▶ [TEXTO PARA LEITURA]:
Depois de os termômetros ultrapassarem 40ºC na semana passada, a expectativa é que o clima seja mais amigável às lavouras nos próximos dias, com acumulados que podem atingir entre 100 e 150 milímetros em uma semana. As precipitações devem melhorar a umidade do solo e podem estancar as perdas, mas não devem resolver o problema.
“Estamos em um momento da safra em que recuperar as lavouras é bem difícil”, diz Alaíde Ziemmer, analista de AgRural. “Já existem perdas consolidadas e irreversíveis, mas devem ficar longe da tragédia que ocorreu em 2021/22”, acrescenta Luiz Fernando Roque, analista da HedgePoint Global Markets.
A chuva tem data para acabar. Segundo o meteorologista Celso Oliveira, colunista de The AgriBiz, a precipitação deve cessar a partir de 25 de fevereiro. “Teremos um bom episódio de chuva no Rio Grande do Sul, mas será esporádico. O ideal é ter frequência, o que não deve acontecer até o final do ciclo”, diz.

Entradas de dados extraídos:
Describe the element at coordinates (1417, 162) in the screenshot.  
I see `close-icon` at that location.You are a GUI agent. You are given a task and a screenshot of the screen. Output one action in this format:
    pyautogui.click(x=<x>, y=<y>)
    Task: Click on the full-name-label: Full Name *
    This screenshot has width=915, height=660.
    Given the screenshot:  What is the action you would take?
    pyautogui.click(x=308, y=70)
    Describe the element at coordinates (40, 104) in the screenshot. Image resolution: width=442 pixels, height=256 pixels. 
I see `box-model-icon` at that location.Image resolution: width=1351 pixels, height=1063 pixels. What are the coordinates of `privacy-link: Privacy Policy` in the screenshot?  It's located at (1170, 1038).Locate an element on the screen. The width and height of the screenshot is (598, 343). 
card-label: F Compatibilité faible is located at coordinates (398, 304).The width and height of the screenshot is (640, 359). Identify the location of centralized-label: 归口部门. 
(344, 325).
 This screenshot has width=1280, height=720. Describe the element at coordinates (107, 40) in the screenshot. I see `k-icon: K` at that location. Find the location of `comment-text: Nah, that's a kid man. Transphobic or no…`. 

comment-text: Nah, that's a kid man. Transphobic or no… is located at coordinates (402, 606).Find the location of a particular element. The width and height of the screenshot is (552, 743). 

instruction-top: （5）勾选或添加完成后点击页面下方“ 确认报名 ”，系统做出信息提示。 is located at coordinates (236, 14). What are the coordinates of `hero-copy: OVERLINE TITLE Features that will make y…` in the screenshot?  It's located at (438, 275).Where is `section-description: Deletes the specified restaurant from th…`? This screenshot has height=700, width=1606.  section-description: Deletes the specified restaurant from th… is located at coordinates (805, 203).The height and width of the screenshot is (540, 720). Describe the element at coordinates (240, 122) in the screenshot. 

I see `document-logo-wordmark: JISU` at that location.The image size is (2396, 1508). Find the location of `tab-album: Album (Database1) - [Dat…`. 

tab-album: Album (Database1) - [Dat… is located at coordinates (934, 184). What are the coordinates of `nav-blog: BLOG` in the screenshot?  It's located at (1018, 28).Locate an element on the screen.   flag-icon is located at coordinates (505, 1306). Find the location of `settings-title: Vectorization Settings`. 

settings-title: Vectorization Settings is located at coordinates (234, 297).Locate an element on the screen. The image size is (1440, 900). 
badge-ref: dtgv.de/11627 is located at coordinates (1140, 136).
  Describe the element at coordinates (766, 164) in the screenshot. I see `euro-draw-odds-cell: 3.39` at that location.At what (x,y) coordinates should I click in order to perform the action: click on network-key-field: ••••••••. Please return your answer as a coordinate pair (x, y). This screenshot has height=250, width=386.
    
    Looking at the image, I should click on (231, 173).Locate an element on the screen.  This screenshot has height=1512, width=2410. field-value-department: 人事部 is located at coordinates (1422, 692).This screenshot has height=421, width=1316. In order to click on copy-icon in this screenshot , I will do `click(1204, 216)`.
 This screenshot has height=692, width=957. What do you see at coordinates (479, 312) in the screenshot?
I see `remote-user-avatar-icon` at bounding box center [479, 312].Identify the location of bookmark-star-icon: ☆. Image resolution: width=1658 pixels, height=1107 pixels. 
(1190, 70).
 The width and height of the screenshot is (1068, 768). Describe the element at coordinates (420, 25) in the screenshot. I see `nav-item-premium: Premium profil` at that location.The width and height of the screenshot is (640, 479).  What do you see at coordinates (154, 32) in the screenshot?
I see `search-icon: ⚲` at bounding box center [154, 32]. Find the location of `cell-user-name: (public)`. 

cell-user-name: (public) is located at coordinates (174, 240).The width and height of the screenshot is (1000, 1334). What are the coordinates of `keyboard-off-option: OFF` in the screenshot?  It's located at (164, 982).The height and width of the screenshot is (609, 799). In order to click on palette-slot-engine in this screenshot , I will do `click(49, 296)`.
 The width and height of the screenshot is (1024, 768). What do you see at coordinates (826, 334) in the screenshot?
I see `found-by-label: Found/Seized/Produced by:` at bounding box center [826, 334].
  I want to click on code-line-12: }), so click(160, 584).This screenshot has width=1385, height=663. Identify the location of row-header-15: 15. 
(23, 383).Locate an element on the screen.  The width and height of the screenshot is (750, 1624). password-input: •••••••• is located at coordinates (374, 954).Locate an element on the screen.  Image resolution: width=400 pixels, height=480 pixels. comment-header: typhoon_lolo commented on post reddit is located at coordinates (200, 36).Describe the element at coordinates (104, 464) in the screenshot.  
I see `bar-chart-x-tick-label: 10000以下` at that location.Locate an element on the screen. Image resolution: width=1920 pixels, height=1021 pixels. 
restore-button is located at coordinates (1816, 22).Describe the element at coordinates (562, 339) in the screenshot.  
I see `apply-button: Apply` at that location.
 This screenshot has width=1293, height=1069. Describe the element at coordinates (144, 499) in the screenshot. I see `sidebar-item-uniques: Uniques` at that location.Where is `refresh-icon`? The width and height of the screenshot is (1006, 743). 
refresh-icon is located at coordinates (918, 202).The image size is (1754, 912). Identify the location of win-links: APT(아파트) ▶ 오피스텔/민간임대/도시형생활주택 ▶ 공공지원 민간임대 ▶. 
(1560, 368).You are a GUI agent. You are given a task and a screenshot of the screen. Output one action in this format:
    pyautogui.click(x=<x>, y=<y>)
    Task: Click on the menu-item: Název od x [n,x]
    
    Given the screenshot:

▶ [TAREFA A REALIZAR 1]:
Transcreva, do texto sobre a chuva nas lavouras, tudo o que vai de "Depois de os" até "HedgePoint Global Markets.".
▶ [TAREFA A REALIZAR 2]:
Prossiga com o texto sobre a chuva nas lavouras a partir do ponto em que ele termina.

▶ [RESULTADO ESPERADO 1]:
Depois de os termômetros ultrapassarem 40ºC na semana passada, a expectativa é que o clima seja mais amigável às lavouras nos próximos dias, com acumulados que podem atingir entre 100 e 150 milímetros em uma semana. As precipitações devem melhorar a umidade do solo e podem estancar as perdas, mas não devem resolver o problema.
“Estamos em um momento da safra em que recuperar as lavouras é bem difícil”, diz Alaíde Ziemmer, analista de AgRural. “Já existem perdas consolidadas e irreversíveis, mas devem ficar longe da tragédia que ocorreu em 2021/22”, acrescenta Luiz Fernando Roque, analista da HedgePoint Global Markets.

▶ [RESULTADO ESPERADO 2]:
Apesar de as condições adversas atingirem todo o Estado, as maiores perdas estão no noroeste do Estado, região que concentra 55% da área de soja do Rio Grande do Sul, segundo a analista da AgRural.
Em seu último boletim semanal, divulgado na quinta-feira, a Emater-RS também afirmou que há perdas consolidadas nas lavouras gaúchas de soja. Entre os danos causados pela seca e pelo calor, estão o porte reduzido das plantas, o abortamento de flores e a queda prematura das vagens.
A Hedgepoint já reduziu a sua estimativa de produtividade para safra do Rio Grande do Sul de 57 sacas por hectare, inicialmente, para 52 sacas por hectare no final de janeiro. “Provavelmente, teremos de reduzir essa estimativa um pouco mais. Ela deve se aproximar de 50 sacas por hectare ou até menos”, afirma Roque.
Com 6,8 milhões de hectares, o Rio Grande do Sul tem a segunda maior área de soja do Brasil. Neste ano, no entanto, deve ficar apenas em quarto lugar em volume de produção, com 18,45 milhões de toneladas, segundo a estimativa da Conab divulgada na semana passada.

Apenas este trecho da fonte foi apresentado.